MONTPELIER — Ending family homelessness, expanding broadband internet and promoting local shopping are some of the things Vermont must do in order to recover from the COVID-19 pandemic, according to a task force formed by the governor in April.
The Local Support and Community Action Team released its first report on Tuesday, said Paul Costello, the team’s leader. Costello is also the executive director of the Vermont Council on Rural Development.
His team is one of three appointed by Gov. Phil Scott in April and tasked with coming up with ways to help the state recover from the economic damage caused by measures to slow the spread of COVID-19. The others are the Employer Financial and Technical Support Team, and the RestartVT Team. Combined, they form the Economic Mitigation and Recovery Task Force.
Costello’s came up with six recommendations, he said. Ending family homelessness was among them.
“We’ve invested the resources today so that families that have been homeless are currently housed, and the provision and connection of services by bringing together both resources and implementation partners to drive that forward is, to us, something that’s possible and doable,” said Costello. “Its actionability was part of the filter we used to build these recommendations, which are preliminary recommendations, this isn’t the end of the work by any means.”
Other recommendations included linking local food producers, processors, and suppliers to people in need, supporting child care and youth programming with more generous and flexible Restart Grants, more financial assistance for small businesses, especially those owned by minorities and women, implementing a year-long statewide “buy local” challenge, and expanding broadband internet.
Lack of high-speed internet was a topic of discussion in Vermont prior to the pandemic, he said.
“It’s become the essential utility of the 21st-century economy, and for people to be out of that is a fundamental challenge to their cultural opportunities, their educational opportunities, their health and the economic progress of rural communities,” said Costello.
Team member Oliver Olsen, of Londonderry, said all of the recommendations made are things that can and should be done, and some are more for the short-term than others. He said broadband is a good example of something the state can do that will help it out of the pandemic crisis and set it up for success in the years to come.
“We looked at a whole range of issues and some of these things have been out there for a long time, and some have really come into focus as a result of the pandemic, and we thought it was worth examining all these issues and try to be thoughtful about where we’re going in the state and not just putting a Band-Aid on the challenges we’re facing with COVID,” he said. “As important as that is, we have an opportunity to spring forward beyond this current crisis to solve some of the systemic problems that have been exacerbated by the current pandemic.”
Olsen runs an information technology company in Londonderry. He’s also on the State Board of Education and served in the House of Representatives for six years.
He said expanding broadband to the level needed in Vermont is a costly endeavor, but there are options.

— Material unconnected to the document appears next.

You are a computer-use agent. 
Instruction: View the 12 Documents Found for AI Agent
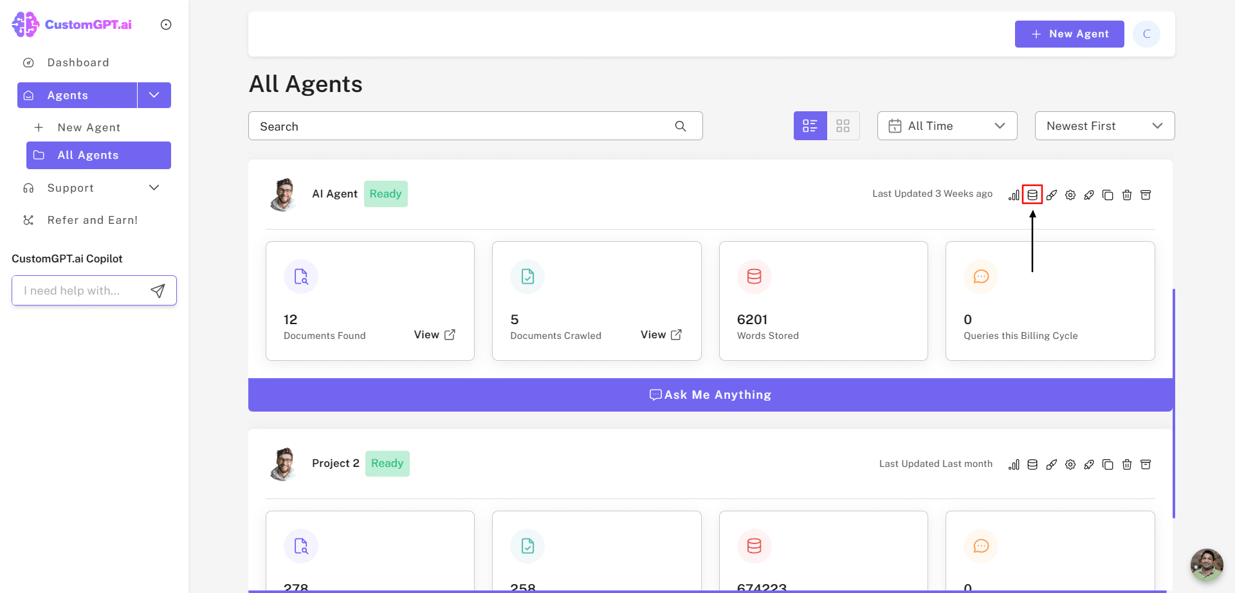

“There’s a significant amount of federal finding that’s being made available, so we have an opportunity to leverage some federal funding to get creative and serious about solving some of these problems, such as broadband, and this pandemic has exposed some fissures,” he said.

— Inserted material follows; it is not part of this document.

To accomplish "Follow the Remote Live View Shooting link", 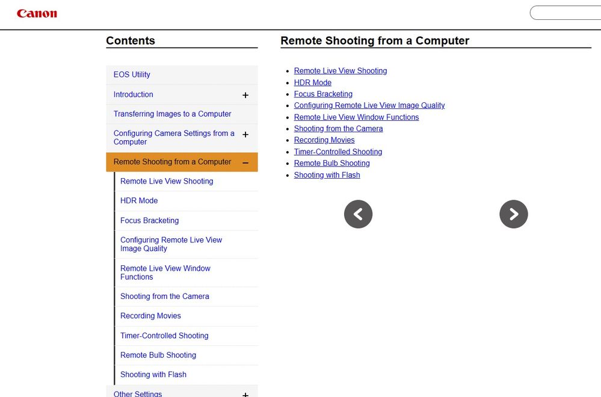I will (341, 71).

Olsen said the Board of Education has heard from many educators and school leaders about how not having equitable access to broadband has been a barrier to educating students. Olsen noted the team’s report cites the Brookings Institution, which estimates half of working Americans are doing so from home during the pandemic, and many will keep doing so once it’s over.

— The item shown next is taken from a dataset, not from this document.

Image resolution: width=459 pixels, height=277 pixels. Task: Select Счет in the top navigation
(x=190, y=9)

“When 50% of America is working remotely, not having reliable access to broadband and wireless telecommunications infrastructure in all parts of the state is going to make it a challenge for Vermont to move forward if we don’t address this issue,” he said.
In the coming weeks, the team will be planning community visits, likely to be held digitally, where people in those communities will come together and share information on what has worked for them, with the idea being their ideas and best practices will be shared with other towns and cities, said Costello.
Besides recommendations, the team is working to connect communities so they can share ideas and tell others what’s been working for them, said Costello.
“Yesterday, we ran a statewide Zoom meeting with 170 or so leaders from downtowns across the state,” said Costello on Wednesday. “Some of them are planning commission people, some of them were town managers, some of them were local downtown coordinators, all of whom are looking at, should we be shutting off some of the streets in our downtowns, can we be bringing restaurants outside, can we be opening up retail to take racks of clothes or books outside to sell, so that we can maintain physical distancing but also open up the local community center and support local commerce more directly.”